##### THE DATA

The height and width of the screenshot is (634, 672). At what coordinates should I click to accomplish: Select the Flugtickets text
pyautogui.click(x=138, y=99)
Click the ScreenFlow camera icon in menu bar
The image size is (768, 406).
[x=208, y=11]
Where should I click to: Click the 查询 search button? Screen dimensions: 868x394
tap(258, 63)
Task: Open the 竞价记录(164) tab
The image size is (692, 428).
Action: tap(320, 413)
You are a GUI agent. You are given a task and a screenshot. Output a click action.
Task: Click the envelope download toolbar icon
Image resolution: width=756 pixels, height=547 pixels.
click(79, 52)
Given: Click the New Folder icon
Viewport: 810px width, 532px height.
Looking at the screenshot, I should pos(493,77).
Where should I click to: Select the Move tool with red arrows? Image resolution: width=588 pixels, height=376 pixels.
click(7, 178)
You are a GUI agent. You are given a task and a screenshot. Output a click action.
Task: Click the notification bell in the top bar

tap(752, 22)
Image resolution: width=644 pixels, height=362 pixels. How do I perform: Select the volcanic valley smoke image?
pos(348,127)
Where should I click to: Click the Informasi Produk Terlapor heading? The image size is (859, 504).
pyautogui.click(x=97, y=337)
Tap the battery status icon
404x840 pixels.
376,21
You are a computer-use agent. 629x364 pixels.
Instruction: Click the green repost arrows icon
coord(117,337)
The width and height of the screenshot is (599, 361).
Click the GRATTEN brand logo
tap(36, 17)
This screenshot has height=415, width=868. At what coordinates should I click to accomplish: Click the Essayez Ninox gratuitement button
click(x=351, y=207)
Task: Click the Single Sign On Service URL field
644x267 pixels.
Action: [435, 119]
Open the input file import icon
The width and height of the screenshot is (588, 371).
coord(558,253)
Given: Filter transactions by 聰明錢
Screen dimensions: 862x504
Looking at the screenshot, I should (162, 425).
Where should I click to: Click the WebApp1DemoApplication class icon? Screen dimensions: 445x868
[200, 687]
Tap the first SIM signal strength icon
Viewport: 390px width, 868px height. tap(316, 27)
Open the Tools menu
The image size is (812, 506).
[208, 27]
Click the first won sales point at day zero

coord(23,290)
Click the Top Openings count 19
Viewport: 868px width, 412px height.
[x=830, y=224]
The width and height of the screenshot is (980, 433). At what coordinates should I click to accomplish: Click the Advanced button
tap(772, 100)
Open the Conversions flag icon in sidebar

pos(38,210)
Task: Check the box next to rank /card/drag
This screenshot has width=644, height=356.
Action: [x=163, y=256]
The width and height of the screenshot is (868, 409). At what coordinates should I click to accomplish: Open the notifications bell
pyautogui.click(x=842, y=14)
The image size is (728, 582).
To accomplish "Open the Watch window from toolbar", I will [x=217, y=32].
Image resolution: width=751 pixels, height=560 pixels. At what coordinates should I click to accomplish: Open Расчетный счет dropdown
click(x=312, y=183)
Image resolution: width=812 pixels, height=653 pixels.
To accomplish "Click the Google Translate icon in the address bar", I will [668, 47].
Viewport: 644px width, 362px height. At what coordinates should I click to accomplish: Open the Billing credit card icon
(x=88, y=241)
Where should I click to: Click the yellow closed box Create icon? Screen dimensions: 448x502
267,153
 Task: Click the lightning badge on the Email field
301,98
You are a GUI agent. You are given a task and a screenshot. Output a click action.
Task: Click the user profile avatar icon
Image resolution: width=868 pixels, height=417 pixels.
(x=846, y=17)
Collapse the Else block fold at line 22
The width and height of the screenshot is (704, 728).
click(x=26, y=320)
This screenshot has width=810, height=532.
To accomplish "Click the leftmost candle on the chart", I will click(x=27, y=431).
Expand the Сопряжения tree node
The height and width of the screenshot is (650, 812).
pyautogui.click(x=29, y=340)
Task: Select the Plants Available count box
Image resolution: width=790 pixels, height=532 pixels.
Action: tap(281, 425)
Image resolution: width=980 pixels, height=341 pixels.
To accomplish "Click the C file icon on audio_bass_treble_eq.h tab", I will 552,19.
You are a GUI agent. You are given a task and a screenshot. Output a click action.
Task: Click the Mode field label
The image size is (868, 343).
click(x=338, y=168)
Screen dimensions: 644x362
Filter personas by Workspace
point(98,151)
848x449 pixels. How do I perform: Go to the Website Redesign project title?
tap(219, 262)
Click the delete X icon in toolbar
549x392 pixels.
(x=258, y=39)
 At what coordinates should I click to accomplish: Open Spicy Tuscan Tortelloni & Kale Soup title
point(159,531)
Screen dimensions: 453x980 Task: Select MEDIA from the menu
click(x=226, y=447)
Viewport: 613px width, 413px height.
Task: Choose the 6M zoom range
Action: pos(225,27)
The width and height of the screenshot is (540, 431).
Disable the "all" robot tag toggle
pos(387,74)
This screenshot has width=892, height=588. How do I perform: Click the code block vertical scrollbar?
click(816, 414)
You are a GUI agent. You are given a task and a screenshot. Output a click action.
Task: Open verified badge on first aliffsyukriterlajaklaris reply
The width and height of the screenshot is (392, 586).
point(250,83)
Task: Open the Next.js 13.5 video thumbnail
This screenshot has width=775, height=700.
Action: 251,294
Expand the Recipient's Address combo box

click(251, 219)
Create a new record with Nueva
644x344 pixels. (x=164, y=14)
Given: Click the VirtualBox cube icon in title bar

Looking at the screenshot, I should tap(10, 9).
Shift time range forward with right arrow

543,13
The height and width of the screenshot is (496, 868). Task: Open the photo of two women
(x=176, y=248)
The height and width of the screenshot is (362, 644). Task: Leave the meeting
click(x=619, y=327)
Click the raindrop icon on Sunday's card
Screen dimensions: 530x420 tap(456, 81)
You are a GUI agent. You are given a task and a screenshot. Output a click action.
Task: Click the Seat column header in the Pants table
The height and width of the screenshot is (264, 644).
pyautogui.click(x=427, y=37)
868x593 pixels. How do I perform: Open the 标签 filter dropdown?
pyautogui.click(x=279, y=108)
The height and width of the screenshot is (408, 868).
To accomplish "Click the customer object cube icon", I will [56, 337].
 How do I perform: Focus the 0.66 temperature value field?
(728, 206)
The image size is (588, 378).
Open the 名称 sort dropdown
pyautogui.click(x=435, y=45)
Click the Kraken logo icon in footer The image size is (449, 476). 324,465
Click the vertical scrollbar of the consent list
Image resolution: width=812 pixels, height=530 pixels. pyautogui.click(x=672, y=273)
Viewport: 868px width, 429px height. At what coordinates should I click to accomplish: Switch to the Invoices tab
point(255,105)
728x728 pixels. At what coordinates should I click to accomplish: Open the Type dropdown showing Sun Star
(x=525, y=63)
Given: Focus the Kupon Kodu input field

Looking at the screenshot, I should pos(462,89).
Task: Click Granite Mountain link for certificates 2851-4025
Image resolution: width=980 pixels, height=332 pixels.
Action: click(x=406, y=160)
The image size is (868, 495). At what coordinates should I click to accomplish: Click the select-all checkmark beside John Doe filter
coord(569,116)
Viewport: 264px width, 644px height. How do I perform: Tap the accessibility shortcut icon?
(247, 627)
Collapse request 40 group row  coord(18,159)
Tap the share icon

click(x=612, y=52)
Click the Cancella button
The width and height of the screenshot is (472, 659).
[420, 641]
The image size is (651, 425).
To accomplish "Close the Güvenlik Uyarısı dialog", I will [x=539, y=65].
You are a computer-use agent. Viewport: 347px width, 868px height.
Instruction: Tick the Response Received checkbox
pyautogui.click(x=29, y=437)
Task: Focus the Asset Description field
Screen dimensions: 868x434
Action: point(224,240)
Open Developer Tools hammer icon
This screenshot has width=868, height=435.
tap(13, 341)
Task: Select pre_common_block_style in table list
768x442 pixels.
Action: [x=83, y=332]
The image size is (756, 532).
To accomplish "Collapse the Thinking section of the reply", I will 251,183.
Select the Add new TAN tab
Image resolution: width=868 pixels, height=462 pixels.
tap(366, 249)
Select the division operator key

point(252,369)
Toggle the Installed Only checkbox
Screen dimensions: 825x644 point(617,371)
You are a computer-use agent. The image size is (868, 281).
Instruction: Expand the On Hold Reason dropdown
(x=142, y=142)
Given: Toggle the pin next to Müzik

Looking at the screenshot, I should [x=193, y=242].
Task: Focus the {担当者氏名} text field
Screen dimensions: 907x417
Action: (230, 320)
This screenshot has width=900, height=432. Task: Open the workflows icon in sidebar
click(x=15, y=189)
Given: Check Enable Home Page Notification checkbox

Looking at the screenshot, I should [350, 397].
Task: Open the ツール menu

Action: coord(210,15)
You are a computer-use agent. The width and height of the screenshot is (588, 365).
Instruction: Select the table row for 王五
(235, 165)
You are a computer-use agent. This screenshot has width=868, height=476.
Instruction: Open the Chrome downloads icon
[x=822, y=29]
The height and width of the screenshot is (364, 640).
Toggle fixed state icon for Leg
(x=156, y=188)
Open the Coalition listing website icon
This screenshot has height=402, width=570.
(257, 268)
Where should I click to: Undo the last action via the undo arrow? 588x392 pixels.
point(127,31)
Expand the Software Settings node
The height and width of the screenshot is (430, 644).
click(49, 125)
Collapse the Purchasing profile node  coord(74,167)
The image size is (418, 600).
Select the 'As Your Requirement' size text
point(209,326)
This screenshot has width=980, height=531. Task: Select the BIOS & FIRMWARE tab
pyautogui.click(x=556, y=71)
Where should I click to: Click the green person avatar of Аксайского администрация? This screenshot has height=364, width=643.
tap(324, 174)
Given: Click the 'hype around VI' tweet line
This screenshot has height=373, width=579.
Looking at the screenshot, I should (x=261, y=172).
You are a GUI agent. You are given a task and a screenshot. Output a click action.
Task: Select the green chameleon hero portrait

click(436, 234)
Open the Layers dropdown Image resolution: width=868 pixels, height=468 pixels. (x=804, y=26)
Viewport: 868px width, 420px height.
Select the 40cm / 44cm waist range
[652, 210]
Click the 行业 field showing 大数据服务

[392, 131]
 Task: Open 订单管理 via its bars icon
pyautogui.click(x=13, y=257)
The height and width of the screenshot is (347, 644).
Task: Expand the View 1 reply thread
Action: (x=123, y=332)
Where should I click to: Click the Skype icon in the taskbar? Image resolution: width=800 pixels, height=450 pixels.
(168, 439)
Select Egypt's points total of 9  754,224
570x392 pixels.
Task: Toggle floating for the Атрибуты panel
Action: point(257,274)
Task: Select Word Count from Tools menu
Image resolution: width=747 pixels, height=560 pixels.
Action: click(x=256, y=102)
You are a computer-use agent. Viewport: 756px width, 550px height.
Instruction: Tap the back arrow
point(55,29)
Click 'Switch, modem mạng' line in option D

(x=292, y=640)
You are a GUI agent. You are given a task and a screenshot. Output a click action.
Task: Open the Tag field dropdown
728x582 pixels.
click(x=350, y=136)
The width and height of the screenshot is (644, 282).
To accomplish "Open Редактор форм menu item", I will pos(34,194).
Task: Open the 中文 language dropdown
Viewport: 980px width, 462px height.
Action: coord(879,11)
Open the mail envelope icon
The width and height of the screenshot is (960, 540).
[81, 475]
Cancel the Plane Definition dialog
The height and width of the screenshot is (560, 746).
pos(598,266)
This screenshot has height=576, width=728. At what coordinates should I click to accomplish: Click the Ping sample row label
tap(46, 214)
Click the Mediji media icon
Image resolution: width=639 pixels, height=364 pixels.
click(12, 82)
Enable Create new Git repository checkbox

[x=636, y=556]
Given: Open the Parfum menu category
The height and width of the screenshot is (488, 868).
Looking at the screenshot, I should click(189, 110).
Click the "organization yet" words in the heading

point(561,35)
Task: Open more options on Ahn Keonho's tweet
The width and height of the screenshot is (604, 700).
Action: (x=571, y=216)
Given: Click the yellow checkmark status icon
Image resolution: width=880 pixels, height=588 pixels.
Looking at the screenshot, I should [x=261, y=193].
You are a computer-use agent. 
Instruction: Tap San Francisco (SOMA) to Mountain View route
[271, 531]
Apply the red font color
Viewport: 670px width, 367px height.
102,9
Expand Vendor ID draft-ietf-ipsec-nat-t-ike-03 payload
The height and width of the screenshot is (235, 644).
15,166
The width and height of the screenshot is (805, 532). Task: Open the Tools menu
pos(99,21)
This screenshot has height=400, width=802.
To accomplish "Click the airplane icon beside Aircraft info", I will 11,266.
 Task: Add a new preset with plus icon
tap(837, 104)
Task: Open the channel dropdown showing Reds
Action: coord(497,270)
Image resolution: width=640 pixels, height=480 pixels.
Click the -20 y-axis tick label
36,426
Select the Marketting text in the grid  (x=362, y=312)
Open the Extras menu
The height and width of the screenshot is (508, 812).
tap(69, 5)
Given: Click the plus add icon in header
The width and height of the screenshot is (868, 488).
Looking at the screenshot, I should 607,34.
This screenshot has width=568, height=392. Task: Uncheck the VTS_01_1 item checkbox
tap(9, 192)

##########

● ACTION ITEM
From the line holding "This screenshot has width=568, height=392." to the end of the listing, copy every line exactly, both ends included, and add nothing.

● RESPONSE TO THE TASK
This screenshot has width=568, height=392. Task: Uncheck the VTS_01_1 item checkbox
tap(9, 192)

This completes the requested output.